# INSTRUCTIONS FOR THE TASK
Could each record be restated word for word?

# DATA SHOWN
####################

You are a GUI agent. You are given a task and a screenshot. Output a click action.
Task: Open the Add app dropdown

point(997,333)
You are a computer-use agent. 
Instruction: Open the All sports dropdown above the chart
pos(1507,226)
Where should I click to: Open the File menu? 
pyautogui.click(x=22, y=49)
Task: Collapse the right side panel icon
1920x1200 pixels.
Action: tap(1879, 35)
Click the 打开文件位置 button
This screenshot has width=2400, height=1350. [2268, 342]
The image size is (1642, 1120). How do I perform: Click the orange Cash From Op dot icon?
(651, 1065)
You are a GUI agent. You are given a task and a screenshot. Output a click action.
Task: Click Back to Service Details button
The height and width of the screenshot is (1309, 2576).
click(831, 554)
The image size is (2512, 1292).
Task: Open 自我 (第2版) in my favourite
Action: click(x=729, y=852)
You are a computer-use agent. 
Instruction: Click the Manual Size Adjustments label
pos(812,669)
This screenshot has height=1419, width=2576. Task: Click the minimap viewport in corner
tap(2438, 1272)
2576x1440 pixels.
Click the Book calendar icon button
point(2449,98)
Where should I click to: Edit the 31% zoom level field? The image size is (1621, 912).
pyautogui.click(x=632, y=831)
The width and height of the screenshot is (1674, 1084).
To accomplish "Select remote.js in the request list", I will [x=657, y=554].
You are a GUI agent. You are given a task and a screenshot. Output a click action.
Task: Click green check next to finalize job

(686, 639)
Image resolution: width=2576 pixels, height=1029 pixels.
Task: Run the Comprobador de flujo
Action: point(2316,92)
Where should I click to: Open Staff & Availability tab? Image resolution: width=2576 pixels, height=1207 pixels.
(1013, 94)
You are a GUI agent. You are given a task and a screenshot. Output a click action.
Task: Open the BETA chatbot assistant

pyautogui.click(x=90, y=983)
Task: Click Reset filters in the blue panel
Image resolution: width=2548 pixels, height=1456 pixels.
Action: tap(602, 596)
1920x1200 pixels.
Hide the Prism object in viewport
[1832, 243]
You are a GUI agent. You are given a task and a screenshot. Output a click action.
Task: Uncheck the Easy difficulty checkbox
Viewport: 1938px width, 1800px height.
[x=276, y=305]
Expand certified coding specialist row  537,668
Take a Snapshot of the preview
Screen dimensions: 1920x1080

####################

# ANSWER SPACE
You are a GUI agent. You are given a task and a screenshot. Output a click action.
Task: Open the Add app dropdown

point(997,333)
You are a computer-use agent. 
Instruction: Open the All sports dropdown above the chart
pos(1507,226)
Where should I click to: Open the File menu? 
pyautogui.click(x=22, y=49)
Task: Collapse the right side panel icon
1920x1200 pixels.
Action: tap(1879, 35)
Click the 打开文件位置 button
This screenshot has width=2400, height=1350. [2268, 342]
The image size is (1642, 1120). How do I perform: Click the orange Cash From Op dot icon?
(651, 1065)
You are a GUI agent. You are given a task and a screenshot. Output a click action.
Task: Click Back to Service Details button
The height and width of the screenshot is (1309, 2576).
click(831, 554)
The image size is (2512, 1292).
Task: Open 自我 (第2版) in my favourite
Action: click(x=729, y=852)
You are a computer-use agent. 
Instruction: Click the Manual Size Adjustments label
pos(812,669)
This screenshot has height=1419, width=2576. Task: Click the minimap viewport in corner
tap(2438, 1272)
2576x1440 pixels.
Click the Book calendar icon button
point(2449,98)
Where should I click to: Edit the 31% zoom level field? The image size is (1621, 912).
pyautogui.click(x=632, y=831)
The width and height of the screenshot is (1674, 1084).
To accomplish "Select remote.js in the request list", I will [x=657, y=554].
You are a GUI agent. You are given a task and a screenshot. Output a click action.
Task: Click green check next to finalize job

(686, 639)
Image resolution: width=2576 pixels, height=1029 pixels.
Task: Run the Comprobador de flujo
Action: point(2316,92)
Where should I click to: Open Staff & Availability tab? Image resolution: width=2576 pixels, height=1207 pixels.
(1013, 94)
You are a GUI agent. You are given a task and a screenshot. Output a click action.
Task: Open the BETA chatbot assistant

pyautogui.click(x=90, y=983)
Task: Click Reset filters in the blue panel
Image resolution: width=2548 pixels, height=1456 pixels.
Action: tap(602, 596)
1920x1200 pixels.
Hide the Prism object in viewport
[1832, 243]
You are a GUI agent. You are given a task and a screenshot. Output a click action.
Task: Uncheck the Easy difficulty checkbox
Viewport: 1938px width, 1800px height.
[x=276, y=305]
Expand certified coding specialist row  537,668
Take a Snapshot of the preview
Screen dimensions: 1920x1080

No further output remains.